◆ Your objective:
Reply only with how many lines below contain "chevron".

◆ Provided records:

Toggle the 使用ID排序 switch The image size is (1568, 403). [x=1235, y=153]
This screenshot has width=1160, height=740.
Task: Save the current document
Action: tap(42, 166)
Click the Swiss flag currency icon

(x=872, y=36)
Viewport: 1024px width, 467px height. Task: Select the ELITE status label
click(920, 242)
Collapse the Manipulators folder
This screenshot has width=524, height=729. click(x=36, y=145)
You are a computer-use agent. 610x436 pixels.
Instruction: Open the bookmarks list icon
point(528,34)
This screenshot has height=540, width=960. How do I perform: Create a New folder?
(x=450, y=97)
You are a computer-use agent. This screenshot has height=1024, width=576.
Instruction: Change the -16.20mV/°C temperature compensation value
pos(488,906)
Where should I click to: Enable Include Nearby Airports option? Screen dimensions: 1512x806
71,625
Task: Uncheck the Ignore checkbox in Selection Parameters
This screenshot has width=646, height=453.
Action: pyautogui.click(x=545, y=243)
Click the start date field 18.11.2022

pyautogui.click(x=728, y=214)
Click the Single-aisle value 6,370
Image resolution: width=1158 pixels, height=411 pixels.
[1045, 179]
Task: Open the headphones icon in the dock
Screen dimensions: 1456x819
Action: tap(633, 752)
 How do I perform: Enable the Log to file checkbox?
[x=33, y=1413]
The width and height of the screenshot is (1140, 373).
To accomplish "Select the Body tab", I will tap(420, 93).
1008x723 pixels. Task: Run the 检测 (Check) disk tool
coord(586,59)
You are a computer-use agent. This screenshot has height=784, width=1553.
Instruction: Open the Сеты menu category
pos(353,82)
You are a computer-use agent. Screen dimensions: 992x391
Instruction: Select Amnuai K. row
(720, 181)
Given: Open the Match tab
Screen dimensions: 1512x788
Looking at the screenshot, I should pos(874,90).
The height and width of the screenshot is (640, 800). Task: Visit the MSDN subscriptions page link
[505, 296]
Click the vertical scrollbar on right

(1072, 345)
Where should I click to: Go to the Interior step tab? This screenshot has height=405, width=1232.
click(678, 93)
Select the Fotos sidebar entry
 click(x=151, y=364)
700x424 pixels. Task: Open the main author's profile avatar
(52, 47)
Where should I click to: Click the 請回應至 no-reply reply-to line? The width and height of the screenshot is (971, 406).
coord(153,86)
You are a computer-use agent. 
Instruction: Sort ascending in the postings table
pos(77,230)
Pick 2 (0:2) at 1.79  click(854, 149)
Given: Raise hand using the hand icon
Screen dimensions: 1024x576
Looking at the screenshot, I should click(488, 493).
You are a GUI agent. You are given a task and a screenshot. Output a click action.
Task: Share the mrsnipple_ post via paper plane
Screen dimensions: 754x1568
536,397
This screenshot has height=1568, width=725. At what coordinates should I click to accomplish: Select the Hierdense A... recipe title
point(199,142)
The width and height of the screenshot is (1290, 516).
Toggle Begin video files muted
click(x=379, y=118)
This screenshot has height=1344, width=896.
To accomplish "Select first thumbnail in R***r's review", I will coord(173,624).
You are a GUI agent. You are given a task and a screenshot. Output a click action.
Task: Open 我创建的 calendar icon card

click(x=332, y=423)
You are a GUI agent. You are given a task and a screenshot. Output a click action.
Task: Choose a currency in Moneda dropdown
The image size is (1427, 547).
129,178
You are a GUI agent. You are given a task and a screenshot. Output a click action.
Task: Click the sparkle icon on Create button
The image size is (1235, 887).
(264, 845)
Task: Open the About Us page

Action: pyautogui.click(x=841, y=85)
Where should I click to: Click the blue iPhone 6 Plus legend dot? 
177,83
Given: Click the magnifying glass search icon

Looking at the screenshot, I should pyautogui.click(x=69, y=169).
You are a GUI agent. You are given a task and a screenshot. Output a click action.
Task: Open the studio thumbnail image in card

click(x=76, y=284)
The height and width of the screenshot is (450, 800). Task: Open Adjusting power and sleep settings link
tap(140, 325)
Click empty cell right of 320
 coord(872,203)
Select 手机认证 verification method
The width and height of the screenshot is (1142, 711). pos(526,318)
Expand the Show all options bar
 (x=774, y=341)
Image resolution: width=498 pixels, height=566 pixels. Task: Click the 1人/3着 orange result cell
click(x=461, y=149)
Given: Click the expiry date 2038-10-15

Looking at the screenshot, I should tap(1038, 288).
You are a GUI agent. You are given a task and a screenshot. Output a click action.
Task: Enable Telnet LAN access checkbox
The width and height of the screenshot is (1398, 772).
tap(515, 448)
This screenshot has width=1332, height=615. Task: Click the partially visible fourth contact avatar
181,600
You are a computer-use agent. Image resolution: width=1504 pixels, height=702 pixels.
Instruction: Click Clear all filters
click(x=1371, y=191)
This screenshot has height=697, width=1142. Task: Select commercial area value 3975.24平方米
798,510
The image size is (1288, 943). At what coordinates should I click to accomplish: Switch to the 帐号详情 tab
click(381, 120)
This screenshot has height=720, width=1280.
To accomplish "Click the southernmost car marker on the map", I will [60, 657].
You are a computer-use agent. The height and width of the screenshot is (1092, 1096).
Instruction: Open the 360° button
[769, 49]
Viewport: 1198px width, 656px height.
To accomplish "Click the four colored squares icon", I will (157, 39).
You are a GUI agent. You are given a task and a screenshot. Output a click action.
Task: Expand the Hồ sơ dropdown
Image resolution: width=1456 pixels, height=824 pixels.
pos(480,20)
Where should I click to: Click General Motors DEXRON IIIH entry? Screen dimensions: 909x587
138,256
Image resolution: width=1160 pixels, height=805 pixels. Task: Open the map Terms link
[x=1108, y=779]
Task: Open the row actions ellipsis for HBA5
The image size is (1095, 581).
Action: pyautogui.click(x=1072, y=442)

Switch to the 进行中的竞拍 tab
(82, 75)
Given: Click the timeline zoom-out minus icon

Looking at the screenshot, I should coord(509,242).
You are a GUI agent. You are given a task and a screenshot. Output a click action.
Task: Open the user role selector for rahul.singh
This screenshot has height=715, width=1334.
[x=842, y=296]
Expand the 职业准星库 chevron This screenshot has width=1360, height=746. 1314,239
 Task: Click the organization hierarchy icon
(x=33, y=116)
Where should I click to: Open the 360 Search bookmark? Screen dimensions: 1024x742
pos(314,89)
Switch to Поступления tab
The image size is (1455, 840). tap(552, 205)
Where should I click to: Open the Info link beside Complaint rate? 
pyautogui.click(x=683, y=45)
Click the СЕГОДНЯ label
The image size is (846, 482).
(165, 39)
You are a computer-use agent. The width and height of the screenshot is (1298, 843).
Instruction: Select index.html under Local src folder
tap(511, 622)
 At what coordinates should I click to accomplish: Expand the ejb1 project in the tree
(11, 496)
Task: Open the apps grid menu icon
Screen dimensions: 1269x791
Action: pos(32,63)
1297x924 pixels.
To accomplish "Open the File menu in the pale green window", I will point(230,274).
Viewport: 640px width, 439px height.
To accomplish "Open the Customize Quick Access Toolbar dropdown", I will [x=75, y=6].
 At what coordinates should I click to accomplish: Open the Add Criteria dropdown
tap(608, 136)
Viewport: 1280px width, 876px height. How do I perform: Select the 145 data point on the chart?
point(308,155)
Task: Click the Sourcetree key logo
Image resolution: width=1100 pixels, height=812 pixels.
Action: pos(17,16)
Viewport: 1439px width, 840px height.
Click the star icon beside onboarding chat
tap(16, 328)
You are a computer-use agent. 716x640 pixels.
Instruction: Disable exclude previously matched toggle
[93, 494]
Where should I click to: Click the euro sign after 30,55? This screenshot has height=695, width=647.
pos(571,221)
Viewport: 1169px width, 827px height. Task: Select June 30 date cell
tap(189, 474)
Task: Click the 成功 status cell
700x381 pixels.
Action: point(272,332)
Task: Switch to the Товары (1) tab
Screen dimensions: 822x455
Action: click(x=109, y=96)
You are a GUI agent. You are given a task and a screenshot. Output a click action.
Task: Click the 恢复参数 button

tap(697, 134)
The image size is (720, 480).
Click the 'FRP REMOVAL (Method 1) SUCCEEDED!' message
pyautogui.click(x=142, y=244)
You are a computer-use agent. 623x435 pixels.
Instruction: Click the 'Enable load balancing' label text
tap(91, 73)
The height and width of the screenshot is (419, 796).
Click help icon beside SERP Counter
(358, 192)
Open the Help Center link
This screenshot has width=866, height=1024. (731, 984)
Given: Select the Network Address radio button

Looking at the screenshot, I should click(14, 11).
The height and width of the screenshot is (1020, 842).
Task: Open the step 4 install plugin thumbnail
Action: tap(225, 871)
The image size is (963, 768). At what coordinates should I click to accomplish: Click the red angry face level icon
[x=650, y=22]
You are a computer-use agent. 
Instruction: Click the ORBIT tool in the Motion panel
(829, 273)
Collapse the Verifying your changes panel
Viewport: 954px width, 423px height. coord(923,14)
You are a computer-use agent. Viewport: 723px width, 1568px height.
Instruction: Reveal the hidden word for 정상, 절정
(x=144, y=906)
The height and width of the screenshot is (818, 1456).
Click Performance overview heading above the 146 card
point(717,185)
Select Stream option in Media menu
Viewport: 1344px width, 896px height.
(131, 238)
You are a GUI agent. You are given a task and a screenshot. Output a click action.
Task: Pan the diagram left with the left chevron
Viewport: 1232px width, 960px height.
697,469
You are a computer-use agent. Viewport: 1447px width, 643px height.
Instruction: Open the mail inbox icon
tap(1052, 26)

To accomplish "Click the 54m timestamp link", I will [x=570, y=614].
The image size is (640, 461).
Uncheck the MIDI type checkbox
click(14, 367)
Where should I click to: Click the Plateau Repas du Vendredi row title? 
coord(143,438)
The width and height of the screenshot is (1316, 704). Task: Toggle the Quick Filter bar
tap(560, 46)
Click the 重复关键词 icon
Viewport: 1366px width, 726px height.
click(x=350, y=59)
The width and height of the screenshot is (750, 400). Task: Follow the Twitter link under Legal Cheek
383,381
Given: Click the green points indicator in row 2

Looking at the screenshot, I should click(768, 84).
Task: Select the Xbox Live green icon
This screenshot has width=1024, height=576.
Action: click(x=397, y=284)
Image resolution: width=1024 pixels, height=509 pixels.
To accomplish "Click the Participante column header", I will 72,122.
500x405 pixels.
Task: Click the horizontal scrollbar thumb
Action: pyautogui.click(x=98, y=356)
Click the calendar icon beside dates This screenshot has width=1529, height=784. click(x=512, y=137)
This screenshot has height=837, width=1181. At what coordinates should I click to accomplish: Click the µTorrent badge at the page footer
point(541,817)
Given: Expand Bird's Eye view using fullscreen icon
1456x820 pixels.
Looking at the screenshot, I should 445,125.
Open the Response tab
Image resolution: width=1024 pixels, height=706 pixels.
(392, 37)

◆ Exercise result:
2